TASK STATEMENT —
Where a line in the entries below contains the word "computer", it counts; give the total by itself.

RECORDS PROVIDED —
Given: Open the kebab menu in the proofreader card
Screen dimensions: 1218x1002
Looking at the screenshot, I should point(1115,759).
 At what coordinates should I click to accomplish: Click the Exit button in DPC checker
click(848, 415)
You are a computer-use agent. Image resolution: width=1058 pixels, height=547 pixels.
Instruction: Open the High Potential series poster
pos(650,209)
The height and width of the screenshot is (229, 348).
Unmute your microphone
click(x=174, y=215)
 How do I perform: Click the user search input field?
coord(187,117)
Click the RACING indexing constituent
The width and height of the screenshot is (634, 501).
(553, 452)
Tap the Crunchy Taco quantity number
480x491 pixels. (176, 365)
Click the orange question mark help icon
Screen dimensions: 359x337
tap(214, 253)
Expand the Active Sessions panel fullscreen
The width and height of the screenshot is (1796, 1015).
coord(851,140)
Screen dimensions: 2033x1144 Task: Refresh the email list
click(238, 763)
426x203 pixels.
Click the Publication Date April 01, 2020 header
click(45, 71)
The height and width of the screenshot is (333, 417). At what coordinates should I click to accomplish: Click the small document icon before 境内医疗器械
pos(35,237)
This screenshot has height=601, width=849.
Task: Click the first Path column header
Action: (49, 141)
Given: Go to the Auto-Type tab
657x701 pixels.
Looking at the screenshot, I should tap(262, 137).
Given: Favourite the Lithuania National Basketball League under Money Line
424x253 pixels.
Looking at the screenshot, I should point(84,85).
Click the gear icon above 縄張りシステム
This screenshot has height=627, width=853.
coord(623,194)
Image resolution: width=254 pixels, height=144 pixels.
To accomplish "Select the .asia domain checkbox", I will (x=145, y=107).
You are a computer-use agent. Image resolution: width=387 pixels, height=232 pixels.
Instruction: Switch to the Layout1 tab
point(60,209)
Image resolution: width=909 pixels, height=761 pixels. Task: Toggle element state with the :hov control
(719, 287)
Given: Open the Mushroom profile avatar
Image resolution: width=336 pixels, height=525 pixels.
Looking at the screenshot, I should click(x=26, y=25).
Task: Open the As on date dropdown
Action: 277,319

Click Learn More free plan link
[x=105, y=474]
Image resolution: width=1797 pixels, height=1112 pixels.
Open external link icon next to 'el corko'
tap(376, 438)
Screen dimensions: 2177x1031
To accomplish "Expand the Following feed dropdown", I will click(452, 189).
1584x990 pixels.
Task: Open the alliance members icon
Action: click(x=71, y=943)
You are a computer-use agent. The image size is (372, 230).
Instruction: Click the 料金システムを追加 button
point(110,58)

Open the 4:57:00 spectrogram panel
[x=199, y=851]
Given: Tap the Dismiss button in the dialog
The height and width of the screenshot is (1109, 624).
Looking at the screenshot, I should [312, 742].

RESPONSE TO THE EXERCISE —
3